**TAREFAS PROPOSTAS:**
(1) Transcreva a passagem do texto sobre o recorde de Karel Sabbe que começa com as palavras "Dentista e atleta" e termina com "Fotografia: Will Saunders.".
(2) Segundo o texto sobre o recorde de Karel Sabbe, em quanto tempo ele completou a Pacific Crest Trail ao estabelecer o novo recorde?
(3) Resuma em duas frases o texto sobre o recorde de Karel Sabbe.

**TRECHO SELECIONADO:**
Dentista e atleta de ultrarunning, o belga Karel Sabbe voltou a estabelecer o recorde de travessia mais rápida (e com o sorriso mais largo) na Pacific Crest Trail.
Acima: Karel corre ao norte de Three Sisters
Texto: Laura Markwardt. Fotografia: Will Saunders.
Uma longa lista de emoções captura bem o momento em que o atleta de ultrarunning Karel Sabbe voltou a estabelecer o recorde de velocidade da Pacific Crest Trail (PCT). Para registrar o novo tempo mais rápido conhecido (FKT, na sigla em inglês ou em português, tempo mais rápido conhecido), o ultracorredor percorreu 4.265 km (2.650 milhas) na costa oeste da América do Norte, indo da fronteira entre EUA e México até o Canadá em apenas 46 dias, 12 horas e 50 minutos.
Travessias rápidas não são novidade para Karel, que foi a primeira pessoa a definir o recorde de velocidade da PCT em 2016. "Na primeira vez em que saí para registrar o recorde, foi só porque não podia tirar tempo de folga o suficiente para fazer a trilha caminhando, então simplesmente decidi fazer isso correndo", ele ri. "Essa é uma história sobre caminhada em trilha, mas eu sou um corredor."
Dupla existência: escovar os dentes, refrigerante na mão
O líder da equipe, Henri De Veene, está de olho na rota
O tempo passa, não importa se você está imóvel ou em movimento. Karel definiu o recorde de velocidade da PCT pela primeira vez em 2016, quando completou a trilha em 52 dias, 8 horas e 25 minutos. Em 2021, o corredor de ultrarunning Tim Olson registrou um tempo melhor, de 51 dias, 16 horas e 55 minutos. Karel respondeu com o que faz de melhor: movendo-se ainda mais rápido.
Dessa vez, a visão do ultracorredor testou os limites do que é possível: "Teoricamente, eu sabia que era possível tirar uma semana inteira do meu FKT original, mas executar esse plano na realidade com a minha equipe foi algo incrível."
Ele explica que a chave para o sucesso foi avançar bastante na fase inicial: "Demos um impulso forte nos primeiros 12 dias no deserto. Ganhei dois dias em relação ao recorde e me dei a liberdade de encerrar o dia mais cedo se precisasse." Depois disso, a estratégia de Karel foi simplesmente correr, um dia de cada vez: "Você não pode ficar pensando em quanto tempo falta até o fim da trilha, do dia ou da semana. O mais importante é focar nos objetivos de curto prazo."

**DADOS DE ORIGEM:**
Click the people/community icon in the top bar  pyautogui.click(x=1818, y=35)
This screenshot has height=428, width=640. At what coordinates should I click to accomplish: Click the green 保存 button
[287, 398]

**RESPOSTAS DAS TAREFAS:**
(1)
Dentista e atleta de ultrarunning, o belga Karel Sabbe voltou a estabelecer o recorde de travessia mais rápida (e com o sorriso mais largo) na Pacific Crest Trail.
Acima: Karel corre ao norte de Three Sisters
Texto: Laura Markwardt. Fotografia: Will Saunders.

(2) Em 46 dias, 12 horas e 50 minutos.

(3) O dentista e ultracorredor belga Karel Sabbe voltou a estabelecer o recorde de velocidade da Pacific Crest Trail, percorrendo 4.265 km da fronteira entre EUA e México até o Canadá em 46 dias, 12 horas e 50 minutos. Ele havia definido o primeiro recorde em 2016, superado por Tim Olson em 2021, e aponta como chave do novo sucesso o forte avanço nos primeiros 12 dias no deserto e o foco em objetivos de curto prazo.